A better approach might be to remove PCR duplicates and increase the stringency of the of the genotyping calls to better account for the lower coverage (see section 2.9.2 of the Stacks 2 protocol paper; Rivera-Colón & Catchen 2022). This is always a tradeoff, of course. You get less genotypes called, but the genotypes you do get should be more accurate. You can then assess how the data is retained after filtering at this higher-stringency catalog.

Best,

Angel

Diego Caraballo

unread,

Jul 2, 2024, 11:33:41 AM7/2/24

to Stacks

Hi Angel,

Thanks for your response. I rerun gstacks following your recommendations. Basically I set gt-alpha to 0.01. But I did not improve coverage (see below).

gstacks default

Model: marukilow (var_alpha: 0.01, gt_alpha: 0.05)

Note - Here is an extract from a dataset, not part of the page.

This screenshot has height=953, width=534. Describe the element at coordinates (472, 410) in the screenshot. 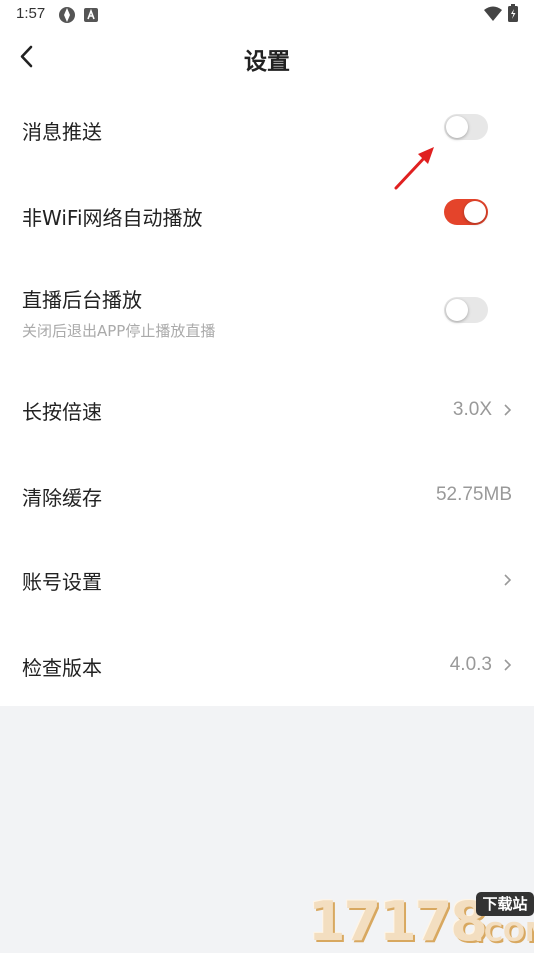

Removed 151043299 read pairs whose insert length had already been seen in the same sample as putative PCR duplicates (91.4%); kept 14159588 read pairs.

Genotyped 635963 loci:

effective per-sample coverage: mean=2.2x, stdev=0.3x, min=1.4x, max=2.7x

gstacks gt-alpha=0.01

Model: marukilow (var_alpha: 0.01, gt_alpha: 0.01)

Removed 151043299 read pairs whose insert length had already been seen in the same sample as putative PCR duplicates (91.4%); kept 14159588 read pairs.

Genotyped 635963 loci:

effective per-sample coverage: mean=2.2x, stdev=0.3x, min=1.4x, max=2.7x

As you may see, the results are exactly the same. Would it be useful to try lower values for gt-alpha? If not, is there a chance to recover any information for genpop of phylogenetic analyses from these data?

Best,

Diego

Angel Rivera-Colón

unread,

Jul 8, 2024, 10:54:17 AM7/8/24

to Stacks

Hi Diego,

The var-alpha and gt-alpha parameters affect the genotyping (how sensitive the calls are to coverage), but not the assembly of the loci themselves. It is expected to see the same number of loci, length and coverage distributions after changing them. Do you see any differences in the genotypes? For example, how many variant sites and loci do you obtain after running populations? Do you see changes to the missing data per individual? That will provide you more information to the use of this data for downstream analyses.